I think people in general are of the opinion that military officers have some of the biggest egos in the world. As a retired Army Officer I'm not an objective judge, so I won't approach that discussion. But I will tell you, I've met supervisors in my civilian life that could go head-to-head with most of the egos I dealt with before I retired from the military.
The title of my post today refers to an essay posted on the wall behind the desk of one of my last military bosses. He looked enough like H.R. Haldeman, the guy in the picture above, to be his twin brother. Same haircut. Same behavior.........
Ego the size of the Astrodome.
The essay was centered behind his desk, with its title in letters big enough to be read the instant you walked into his office that said, "Beware of Good Enough!"
The essay warned that if you were satisfied with "good enough", you'd be buried by competitors that weren't satisfied with just good enough.
The essay was thought-provoking.
My initial reaction was, "Why isn't good enough, good enough?"
I hated working for this man. He was a first-class jerk. The essay posted on his wall said everything you need to know about him.
A couple years ago, I read a basic engineering book on "How things work".

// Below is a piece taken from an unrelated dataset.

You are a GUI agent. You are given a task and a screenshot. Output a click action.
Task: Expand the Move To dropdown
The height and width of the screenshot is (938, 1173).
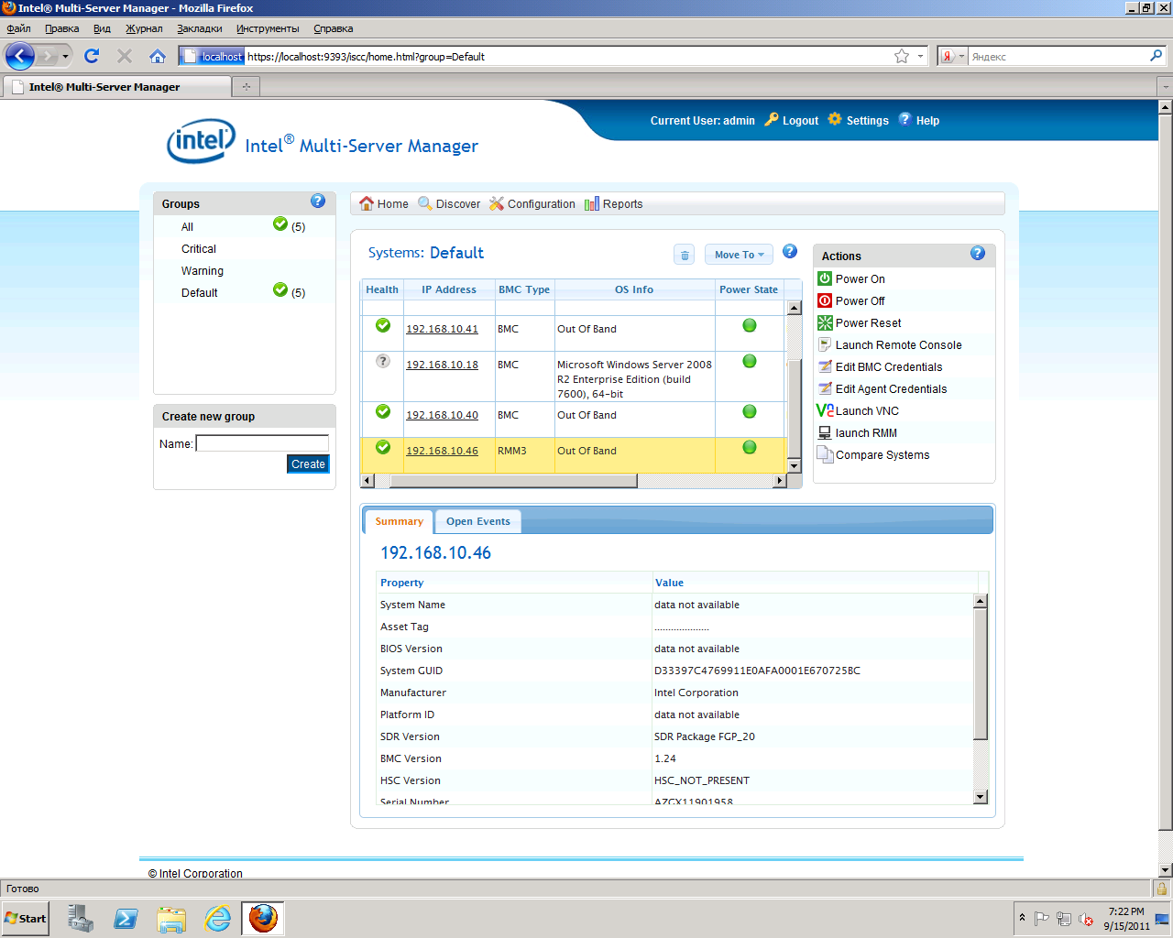[x=739, y=256]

The book went into detail about several common, everyday things most people work with daily, starting with paper clips, working its way through beverage cans, fax machines, and bridges. It went into great detail about engineering details, how the design of things evolve as cheaper, more efficient ways are found to do the job. But it also discussed how over-engineering something, (making it more than "good enough"), would result in it weighing too much, or being wasteful of resources and not economically competitive in its market.
I immediately thought of my old boss and wanted to mail him the book!

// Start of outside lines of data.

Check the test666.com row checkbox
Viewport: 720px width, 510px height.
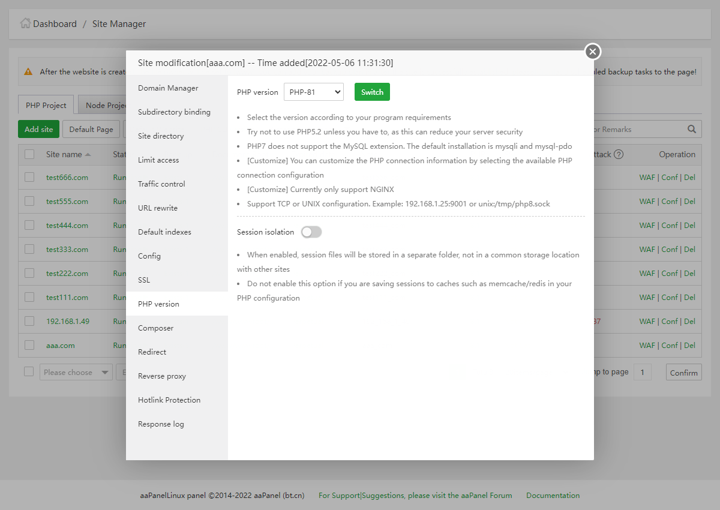pyautogui.click(x=29, y=177)
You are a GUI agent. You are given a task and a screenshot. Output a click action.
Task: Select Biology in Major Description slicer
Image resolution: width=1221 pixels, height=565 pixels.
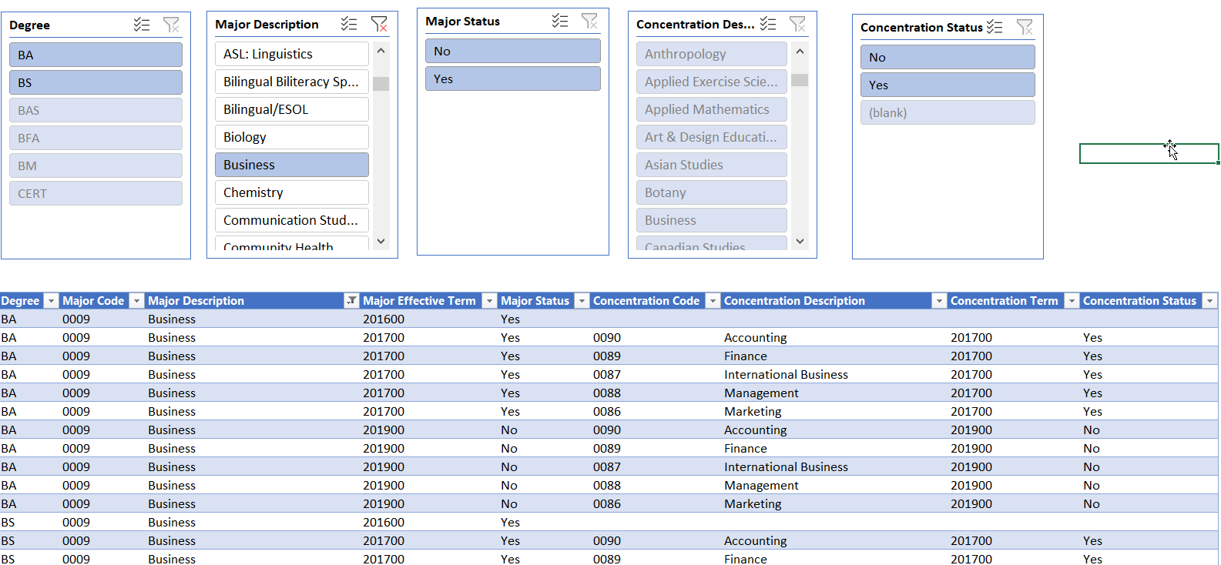[x=291, y=137]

The phrase "Good Enough" pretty much says it all, doesn't it?
As an example, if you are in the market for a quality automobile, you won't go shopping at your local Yugo dealership....... a Yugo isn't "good enough" for you.
But if you are searching for reliable, economical transportation.....

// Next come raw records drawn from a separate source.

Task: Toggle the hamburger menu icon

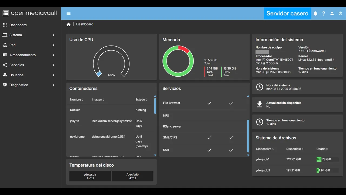Action: [x=68, y=13]
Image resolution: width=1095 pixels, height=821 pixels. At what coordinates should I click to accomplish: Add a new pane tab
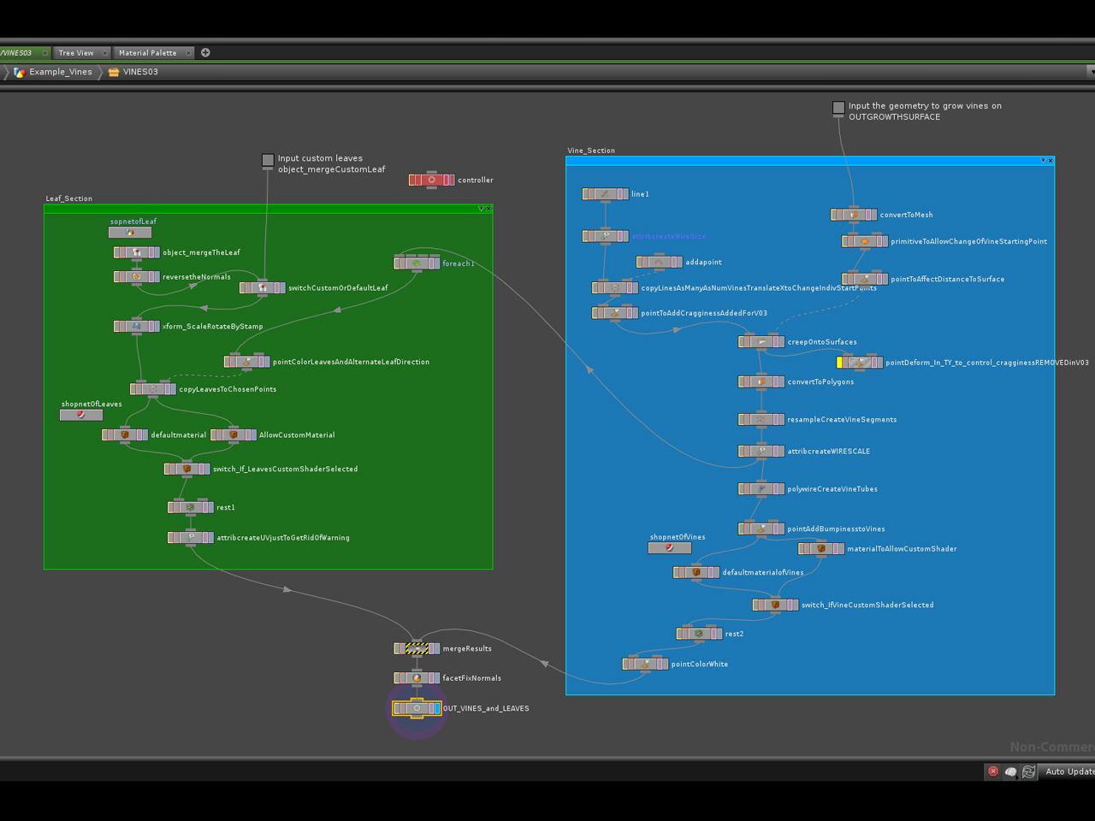pos(205,53)
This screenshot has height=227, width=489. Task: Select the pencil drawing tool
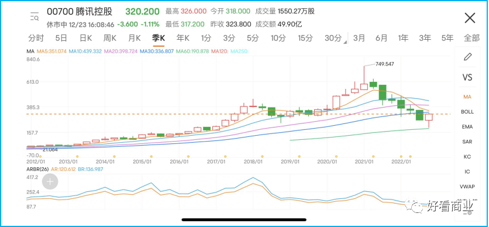[467, 57]
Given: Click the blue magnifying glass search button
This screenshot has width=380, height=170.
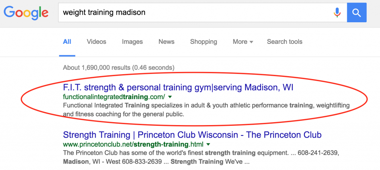Looking at the screenshot, I should [x=357, y=13].
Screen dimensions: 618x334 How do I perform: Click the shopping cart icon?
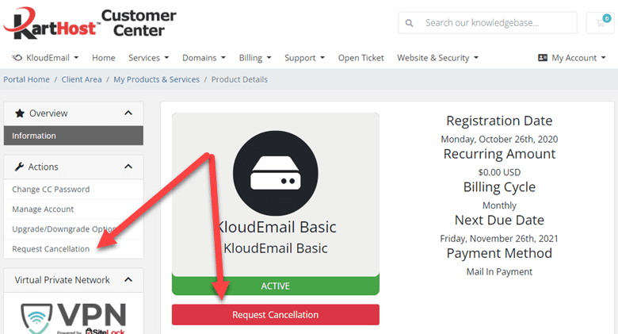[x=601, y=22]
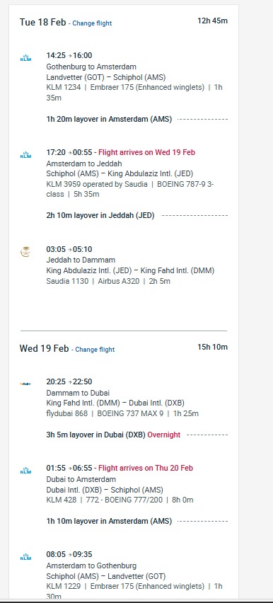Click the KLM logo beside Amsterdam to Jeddah

(25, 155)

something that won't cost a fortune to insure and maintain.......
there are literally dozens of automobiles you'll need to consider before making your purchase. They meet your needs and are "good enough."
(But does it come in Fuschia?)
But let's get back to my old boss and his attitude-
What was he telling those of us that worked for him, putting that essay in such a prominent place? From the little I've said about him, you obviously can't judge his character. But I'll tell you this- I thought he was a poor leader. I think he wanted his subordinates to fear him.
And although he always accomplished his mission, I believe those of us that worked for him, seeing him broken down along the road, would have looked the other way as we drove by.
I've been a manager of one thing or another for over 40 years. I've studied the leadership techniques of a lot of people during that time, and I've learned a little something from most of them. I tend to agree with the old saying that "you draw more flies with honey than you do with vinegar."
Here's the leadership style I personally find most effective. See if you agree, or have anything to add:
-Don't ask others to do something you wouldn't do.
-Share as much of the "Why something needs to be done this way" as you can, and be open to suggestions about getting the job done more efficiently.
-Lead in such a way that employees want to do what you ask.
-Use negative reinforcement only as a last resort. When you have to lead negatively, try to find out why positive reinforcing techniques aren't getting the job done.
-Praise all involved for a job well done.
-Share "attaboys" when they are given.
And always be aware that when something is "good enough", it is good enough!
An employee that does work that is good enough is worthy of praise.
Not realizing that may result in that employee moving on, being replaced with someone that does substandard work.
Just make certain you know what is "Good Enough" before you start the job!